Secondary Amenorrhea Associated with Prolactin-Secreting Pituitary Tumor

At a Glance

Approximately 1% of women of reproductive age experience secondary amenorrhea, cessation of menses. In women who previously experienced regular menstrual cycles, secondary amenorrhea is the absence of menstruation for 6 months. In women who previously experienced irregular menstrual cycles, secondary amenorrhea is the absence of menstruation for 12 months. Secondary amenorrhea is a symptom caused by many pathological states, including pregnancy, polycystic ovary syndrome (PCOS), Cushing’s syndrome, hypopituitarism, hypothyroidism, and hyperprolactinemia. Some patients do not demonstrate an obvious etiology for their amenorrhea; however, the diagnostic evaluation should lead to the correct diagnosis if the problem is approached in a logical, stepwise manner.

Hyperprolactinemia is frequently due to a prolactinoma, a benign tumor of the pituitary gland that results in excess production of prolactin. However, the most common cause of hyperprolactinemia is the use of prescription drugs.

What Tests Should I Request to Confirm My Clinical Dx? In addition, what follow-up tests might be useful?

In diagnosing the underlying cause of amenorrhea, the first step should always be to rule out pregnancy with a negative urine or serum hCG result. Next, levels of thyroid-stimulating hormone (TSH), prolactin, luteinizing hormone (LH), and follicle-stimulating hormone (FSH) should be ordered. If TSH, LH, and FSH are normal but prolactin is elevated, then the amenorrhea is due to hyperprolactinemia.

Are There Any Factors That Might Affect the Lab Results? In particular, does your patient take any medications - OTC drugs or Herbals - that might affect the lab results?

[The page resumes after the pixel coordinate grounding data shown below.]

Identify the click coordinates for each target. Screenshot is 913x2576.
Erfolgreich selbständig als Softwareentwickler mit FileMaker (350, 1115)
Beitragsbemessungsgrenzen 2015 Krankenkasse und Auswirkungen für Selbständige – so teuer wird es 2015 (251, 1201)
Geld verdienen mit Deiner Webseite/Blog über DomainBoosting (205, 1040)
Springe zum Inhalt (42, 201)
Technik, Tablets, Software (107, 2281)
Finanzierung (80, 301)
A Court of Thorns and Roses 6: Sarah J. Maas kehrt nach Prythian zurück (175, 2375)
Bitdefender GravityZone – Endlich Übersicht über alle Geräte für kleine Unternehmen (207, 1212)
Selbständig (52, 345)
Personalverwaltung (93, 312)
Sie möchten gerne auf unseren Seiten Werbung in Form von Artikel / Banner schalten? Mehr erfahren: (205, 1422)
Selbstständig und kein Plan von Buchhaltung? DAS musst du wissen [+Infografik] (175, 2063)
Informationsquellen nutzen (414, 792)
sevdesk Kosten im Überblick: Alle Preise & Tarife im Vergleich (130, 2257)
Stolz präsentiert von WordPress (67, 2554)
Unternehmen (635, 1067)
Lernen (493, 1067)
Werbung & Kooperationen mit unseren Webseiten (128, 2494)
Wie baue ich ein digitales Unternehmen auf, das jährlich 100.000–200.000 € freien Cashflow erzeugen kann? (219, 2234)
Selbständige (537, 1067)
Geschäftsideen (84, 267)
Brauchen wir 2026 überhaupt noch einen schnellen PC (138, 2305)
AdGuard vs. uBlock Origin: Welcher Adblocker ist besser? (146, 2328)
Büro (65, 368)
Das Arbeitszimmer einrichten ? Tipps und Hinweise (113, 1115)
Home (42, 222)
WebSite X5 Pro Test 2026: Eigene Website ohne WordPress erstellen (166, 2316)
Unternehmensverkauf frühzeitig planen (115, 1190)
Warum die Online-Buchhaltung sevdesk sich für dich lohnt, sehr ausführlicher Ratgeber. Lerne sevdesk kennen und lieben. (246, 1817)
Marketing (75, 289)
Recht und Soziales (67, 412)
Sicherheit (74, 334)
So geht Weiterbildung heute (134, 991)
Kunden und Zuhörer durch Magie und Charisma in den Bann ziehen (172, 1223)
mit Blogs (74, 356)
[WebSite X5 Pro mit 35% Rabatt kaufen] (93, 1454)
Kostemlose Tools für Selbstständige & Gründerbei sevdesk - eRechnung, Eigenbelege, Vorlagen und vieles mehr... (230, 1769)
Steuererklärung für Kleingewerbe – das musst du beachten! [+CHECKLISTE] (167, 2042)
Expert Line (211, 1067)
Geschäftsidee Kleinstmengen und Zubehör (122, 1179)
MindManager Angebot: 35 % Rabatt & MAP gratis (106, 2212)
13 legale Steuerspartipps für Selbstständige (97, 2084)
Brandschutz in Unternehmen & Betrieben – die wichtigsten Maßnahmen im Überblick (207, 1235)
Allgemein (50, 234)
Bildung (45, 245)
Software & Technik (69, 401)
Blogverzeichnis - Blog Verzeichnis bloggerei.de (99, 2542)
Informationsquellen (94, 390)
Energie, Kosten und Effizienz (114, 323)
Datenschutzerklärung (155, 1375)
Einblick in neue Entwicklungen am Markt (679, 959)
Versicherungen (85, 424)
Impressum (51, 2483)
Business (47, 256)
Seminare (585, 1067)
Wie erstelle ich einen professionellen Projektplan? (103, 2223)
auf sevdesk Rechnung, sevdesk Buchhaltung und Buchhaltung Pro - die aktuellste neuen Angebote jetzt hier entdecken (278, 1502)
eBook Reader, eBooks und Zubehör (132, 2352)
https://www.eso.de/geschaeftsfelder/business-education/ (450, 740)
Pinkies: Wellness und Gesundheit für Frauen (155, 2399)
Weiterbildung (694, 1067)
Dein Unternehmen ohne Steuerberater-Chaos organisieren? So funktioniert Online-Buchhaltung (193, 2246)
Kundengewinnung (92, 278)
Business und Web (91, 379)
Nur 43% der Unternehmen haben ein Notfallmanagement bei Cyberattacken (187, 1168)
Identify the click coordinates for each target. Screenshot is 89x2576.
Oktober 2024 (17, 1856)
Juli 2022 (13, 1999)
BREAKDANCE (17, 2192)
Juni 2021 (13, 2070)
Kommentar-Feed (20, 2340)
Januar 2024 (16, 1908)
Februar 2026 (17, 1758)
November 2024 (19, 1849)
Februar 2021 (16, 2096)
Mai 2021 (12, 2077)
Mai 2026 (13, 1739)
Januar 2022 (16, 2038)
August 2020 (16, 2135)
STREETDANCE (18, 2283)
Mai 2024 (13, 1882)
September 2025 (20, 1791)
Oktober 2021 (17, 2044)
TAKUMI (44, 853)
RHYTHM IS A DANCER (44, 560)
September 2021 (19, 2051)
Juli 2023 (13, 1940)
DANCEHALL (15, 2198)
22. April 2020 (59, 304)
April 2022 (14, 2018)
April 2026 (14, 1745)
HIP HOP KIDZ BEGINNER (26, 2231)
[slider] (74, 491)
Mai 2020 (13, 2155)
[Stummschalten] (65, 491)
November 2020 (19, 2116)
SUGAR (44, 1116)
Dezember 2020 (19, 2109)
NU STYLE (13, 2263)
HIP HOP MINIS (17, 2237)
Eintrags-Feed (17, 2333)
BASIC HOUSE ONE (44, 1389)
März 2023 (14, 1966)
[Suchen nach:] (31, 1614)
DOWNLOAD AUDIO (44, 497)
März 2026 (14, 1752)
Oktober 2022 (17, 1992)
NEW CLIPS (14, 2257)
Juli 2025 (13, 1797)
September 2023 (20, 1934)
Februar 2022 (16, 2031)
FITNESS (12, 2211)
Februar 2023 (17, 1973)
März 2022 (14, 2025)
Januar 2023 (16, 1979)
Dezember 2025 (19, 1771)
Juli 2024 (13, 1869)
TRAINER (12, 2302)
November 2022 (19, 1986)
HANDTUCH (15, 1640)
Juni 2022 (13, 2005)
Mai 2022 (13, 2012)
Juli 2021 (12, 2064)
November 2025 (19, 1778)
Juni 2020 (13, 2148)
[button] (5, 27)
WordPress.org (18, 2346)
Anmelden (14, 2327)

Drugs that block the effects of dopamine or decrease dopamine stores can cause the pituitary to secrete prolactin. These drugs include estrogen therapies, tricyclic antidepressants, opiates, amphetamines, hypertension drugs (e.g., reserpine, verapamil, methyldopa), and some drugs used to treat gastroesophageal reflux (cimetidine).

Different laboratories may use immunoassays utilizing different antibodies with differing specificities, leading to discordant results. Patients may also have circulating heterophilic antibodies, resulting in false-positive results in some serum assays. Furthermore, prolactin immunoassays are often subject to the "hook effect," in which high levels of prolactin in the sample can lead to falsely low results because of saturation of the antibody. Therefore, if clinical symptoms are present and levels of prolactin are unexpectedly low, the clinician should suspect the "hook effect" and request that the laboratory dilute the patient's sample and repeat the testing.

What Lab Results Are Absolutely Confirmatory?

A serum prolactin level of at least 5000 mIU/L is likely due to a prolactinoma, whereas levels 1000-5000 mIU/L may be due to other causes. Prolactinoma as the cause of hyperprolactinemia is confirmed by MRI.